The first time I started noticing boys was in the 2nd grade, everyday that Jason the Red Ranger (and then Tommy the Green Ranger, who I liked more) would appear on screen on the my family's small tv screen ....my heart would flutter. It wasn't until the 4th grade that I got my first real "crush." Poor boy, he caught a lot of flack for me liking him because I wasn't exactly one of the most prettiest girls in the class. He was psuedo-grundge and sort of a bad ass, him and his friends got arrested for shoplifting long before anyone knew how to spell the damn word. This boy was confused as to why I liked him but used my feelings to his advantage, he usually cut me in the lunch line. I think I even let him copy my homework once.

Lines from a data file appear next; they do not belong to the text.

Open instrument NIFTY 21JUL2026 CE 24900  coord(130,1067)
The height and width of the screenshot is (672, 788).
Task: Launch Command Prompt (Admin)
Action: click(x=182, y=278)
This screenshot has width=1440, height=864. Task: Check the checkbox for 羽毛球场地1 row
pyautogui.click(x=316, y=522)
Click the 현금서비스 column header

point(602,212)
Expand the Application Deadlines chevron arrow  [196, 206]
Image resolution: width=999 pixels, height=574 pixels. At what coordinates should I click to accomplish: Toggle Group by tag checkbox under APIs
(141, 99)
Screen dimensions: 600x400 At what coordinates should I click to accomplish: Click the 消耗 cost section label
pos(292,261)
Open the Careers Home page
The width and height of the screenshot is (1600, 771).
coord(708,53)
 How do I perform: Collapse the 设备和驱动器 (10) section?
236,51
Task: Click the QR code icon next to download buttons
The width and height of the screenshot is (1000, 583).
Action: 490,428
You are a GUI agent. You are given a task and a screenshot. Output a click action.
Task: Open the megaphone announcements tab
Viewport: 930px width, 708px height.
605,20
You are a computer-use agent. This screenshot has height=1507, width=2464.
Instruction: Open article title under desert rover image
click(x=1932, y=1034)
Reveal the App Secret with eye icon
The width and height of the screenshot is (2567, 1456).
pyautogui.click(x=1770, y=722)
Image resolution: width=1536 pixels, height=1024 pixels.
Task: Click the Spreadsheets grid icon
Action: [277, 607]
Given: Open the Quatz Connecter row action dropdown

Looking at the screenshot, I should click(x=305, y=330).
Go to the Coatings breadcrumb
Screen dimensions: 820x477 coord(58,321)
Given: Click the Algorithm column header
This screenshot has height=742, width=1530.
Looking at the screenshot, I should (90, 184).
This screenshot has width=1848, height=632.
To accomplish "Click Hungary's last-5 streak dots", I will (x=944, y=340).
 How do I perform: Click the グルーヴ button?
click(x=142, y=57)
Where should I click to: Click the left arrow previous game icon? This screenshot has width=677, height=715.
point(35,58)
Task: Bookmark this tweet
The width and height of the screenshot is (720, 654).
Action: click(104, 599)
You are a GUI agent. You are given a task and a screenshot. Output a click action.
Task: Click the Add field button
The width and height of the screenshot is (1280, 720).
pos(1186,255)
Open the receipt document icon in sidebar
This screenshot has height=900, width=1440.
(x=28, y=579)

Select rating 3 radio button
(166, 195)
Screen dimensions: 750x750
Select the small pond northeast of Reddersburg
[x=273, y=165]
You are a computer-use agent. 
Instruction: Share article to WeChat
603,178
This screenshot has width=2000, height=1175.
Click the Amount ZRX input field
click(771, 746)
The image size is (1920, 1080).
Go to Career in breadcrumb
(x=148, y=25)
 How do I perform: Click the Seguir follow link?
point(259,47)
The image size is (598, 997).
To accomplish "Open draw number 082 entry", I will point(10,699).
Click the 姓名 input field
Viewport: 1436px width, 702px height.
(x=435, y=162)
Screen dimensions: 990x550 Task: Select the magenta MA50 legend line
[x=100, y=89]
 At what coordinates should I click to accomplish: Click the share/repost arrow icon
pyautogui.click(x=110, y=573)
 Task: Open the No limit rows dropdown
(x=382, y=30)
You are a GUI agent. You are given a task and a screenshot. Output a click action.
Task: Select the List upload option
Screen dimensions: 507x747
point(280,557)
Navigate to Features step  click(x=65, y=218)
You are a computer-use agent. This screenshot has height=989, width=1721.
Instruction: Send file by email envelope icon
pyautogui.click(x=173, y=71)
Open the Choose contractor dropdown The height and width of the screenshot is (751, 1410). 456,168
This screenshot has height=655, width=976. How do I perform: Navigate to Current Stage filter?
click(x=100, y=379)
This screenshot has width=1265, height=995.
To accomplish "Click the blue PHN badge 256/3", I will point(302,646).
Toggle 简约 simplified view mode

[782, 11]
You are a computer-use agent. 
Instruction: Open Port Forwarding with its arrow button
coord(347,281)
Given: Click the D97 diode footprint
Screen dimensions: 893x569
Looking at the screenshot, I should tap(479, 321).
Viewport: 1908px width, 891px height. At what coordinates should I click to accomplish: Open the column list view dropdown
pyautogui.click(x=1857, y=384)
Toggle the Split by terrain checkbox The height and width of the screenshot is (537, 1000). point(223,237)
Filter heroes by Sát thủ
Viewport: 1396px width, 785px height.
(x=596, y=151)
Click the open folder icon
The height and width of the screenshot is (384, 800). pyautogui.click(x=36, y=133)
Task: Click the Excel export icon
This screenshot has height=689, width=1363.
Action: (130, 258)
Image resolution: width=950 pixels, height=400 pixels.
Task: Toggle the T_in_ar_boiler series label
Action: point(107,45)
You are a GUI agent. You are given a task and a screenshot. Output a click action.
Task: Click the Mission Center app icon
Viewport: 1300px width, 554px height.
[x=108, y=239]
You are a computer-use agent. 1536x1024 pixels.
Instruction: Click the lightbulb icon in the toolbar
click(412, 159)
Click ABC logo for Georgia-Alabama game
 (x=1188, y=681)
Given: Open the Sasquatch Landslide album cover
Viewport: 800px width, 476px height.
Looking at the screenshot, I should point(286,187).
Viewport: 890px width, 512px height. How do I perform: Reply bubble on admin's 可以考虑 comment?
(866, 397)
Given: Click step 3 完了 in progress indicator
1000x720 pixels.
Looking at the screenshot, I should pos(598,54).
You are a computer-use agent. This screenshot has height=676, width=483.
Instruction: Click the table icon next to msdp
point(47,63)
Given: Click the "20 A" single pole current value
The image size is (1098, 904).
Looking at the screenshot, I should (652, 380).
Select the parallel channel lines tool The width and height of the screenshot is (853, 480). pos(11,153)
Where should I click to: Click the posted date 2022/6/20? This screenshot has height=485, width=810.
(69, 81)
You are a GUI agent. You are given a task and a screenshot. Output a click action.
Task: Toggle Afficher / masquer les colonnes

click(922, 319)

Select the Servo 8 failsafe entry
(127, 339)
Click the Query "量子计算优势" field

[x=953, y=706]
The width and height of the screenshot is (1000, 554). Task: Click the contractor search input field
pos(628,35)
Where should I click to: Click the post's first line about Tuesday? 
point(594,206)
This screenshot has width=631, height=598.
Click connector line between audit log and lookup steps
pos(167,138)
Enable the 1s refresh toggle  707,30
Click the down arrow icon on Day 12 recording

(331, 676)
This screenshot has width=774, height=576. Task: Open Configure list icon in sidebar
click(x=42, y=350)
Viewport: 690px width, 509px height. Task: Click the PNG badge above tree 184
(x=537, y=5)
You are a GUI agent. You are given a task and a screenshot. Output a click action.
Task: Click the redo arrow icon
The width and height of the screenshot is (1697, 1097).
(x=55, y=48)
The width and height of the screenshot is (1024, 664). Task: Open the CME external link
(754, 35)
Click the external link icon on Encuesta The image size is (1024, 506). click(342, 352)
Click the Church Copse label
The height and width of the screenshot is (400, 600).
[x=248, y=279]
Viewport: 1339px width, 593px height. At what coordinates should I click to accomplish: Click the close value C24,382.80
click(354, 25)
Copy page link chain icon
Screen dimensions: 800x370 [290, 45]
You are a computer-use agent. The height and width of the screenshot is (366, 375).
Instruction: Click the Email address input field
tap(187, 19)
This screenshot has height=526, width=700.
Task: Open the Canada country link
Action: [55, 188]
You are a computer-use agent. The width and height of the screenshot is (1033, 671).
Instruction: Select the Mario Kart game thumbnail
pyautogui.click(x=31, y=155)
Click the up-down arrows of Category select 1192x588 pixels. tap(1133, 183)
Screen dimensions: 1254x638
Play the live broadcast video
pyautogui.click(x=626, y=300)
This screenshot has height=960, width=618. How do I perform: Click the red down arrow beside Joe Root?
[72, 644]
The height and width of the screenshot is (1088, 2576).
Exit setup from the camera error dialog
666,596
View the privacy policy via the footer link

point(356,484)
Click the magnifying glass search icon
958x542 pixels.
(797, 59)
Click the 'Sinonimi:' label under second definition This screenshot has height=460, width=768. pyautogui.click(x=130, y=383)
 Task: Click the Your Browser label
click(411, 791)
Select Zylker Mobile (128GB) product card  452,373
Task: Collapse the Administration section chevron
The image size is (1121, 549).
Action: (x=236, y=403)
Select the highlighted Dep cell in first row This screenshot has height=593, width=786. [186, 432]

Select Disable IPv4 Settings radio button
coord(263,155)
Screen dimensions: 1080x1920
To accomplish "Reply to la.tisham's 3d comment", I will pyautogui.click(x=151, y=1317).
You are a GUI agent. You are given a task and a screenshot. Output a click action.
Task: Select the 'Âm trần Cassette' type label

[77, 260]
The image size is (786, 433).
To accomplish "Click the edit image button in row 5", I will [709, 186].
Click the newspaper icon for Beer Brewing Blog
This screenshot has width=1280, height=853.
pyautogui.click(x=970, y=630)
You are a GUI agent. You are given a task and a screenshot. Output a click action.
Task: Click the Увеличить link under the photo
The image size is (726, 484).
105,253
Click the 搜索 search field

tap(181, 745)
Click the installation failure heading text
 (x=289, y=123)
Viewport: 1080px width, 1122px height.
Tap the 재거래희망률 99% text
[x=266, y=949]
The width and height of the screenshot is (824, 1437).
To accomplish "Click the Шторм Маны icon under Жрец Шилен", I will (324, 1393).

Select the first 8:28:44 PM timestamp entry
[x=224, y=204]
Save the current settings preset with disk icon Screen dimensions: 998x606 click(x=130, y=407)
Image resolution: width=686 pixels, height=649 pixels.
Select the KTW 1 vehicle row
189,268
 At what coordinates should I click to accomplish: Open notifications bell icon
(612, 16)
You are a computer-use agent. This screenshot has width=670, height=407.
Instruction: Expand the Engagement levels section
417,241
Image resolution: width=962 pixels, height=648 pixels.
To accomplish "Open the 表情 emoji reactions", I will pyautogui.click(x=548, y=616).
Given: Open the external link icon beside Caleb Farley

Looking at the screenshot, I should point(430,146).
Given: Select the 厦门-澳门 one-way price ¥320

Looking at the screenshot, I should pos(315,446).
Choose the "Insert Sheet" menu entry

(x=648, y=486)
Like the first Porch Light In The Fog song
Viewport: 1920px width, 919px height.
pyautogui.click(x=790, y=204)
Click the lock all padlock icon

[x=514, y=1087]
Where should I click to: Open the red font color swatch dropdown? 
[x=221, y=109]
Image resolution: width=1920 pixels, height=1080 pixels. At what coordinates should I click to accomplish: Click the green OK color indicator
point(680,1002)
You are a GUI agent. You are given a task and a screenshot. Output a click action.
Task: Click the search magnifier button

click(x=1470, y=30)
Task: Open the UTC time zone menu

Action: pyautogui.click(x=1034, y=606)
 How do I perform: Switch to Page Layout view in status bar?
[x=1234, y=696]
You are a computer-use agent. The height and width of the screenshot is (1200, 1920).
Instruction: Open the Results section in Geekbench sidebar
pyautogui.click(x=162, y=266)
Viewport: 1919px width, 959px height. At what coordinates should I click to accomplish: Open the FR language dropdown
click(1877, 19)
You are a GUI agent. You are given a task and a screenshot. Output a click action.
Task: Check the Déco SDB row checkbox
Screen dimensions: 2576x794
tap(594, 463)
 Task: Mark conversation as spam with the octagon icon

Yep, even as a youngerster I allowed boys I had feelings for to step all over me in the name of grand affection. Even in the present day, I have been known to allow myself to be stepped on by those guys that I adore. For example, a former roommate who I cared for deeply didn't realize that he was a disgusting pig who left burger bags and french fry holders in his wake, why? Because I cleaned up after him everywhere he turned, it wasn't until he moved away and uncovered the dark truth about himself. Which is ironic, if you actually saw the room I kept.
I often sit in my bed and wonder, when did it become ingrained into me that being stepped on would be attractive to guys. Is it a learned behavior? Because I don't remember a time when my mother ever allowed herself to be pushed aside by a man. Does it have to deal with the patrilineal race that happens to take up half my DNA? Is there a chance that its an aquired behavior that was passed on through the generations? Or could it be because of my father, who is hot-tempered, controlling ball of fun? No, because that wouldn't explain 4th grade (I didn't live with him until the 7th grade). If I find the answer, is there even some type of cognitive therapy that will change this aspect about myself? What if I said that this trait is something that I don't even notice that I do? That doing things for a person that I care for is something innate, that I just like to see the ones I care for being happy?
I'll admit it, I can become a smother-er and I guess that means that I am just up the creek without a paddle when it comes to this affection B.S.
I know I am not the only person with this issue. That there are men and women out there who equate affection with bending over backward for the person. It can often be over the top or subtle but in general, it just causes a little bit of more pain when the other person doesn't return the feelings. The heart hurts even more when the desired person uses those feeling for their own self gain.
Being used, having the heart stepped on, being walked all over.... common stories of those who do the same things I do for another person.
Ugh. What a great pre-Valetines Day BLOG!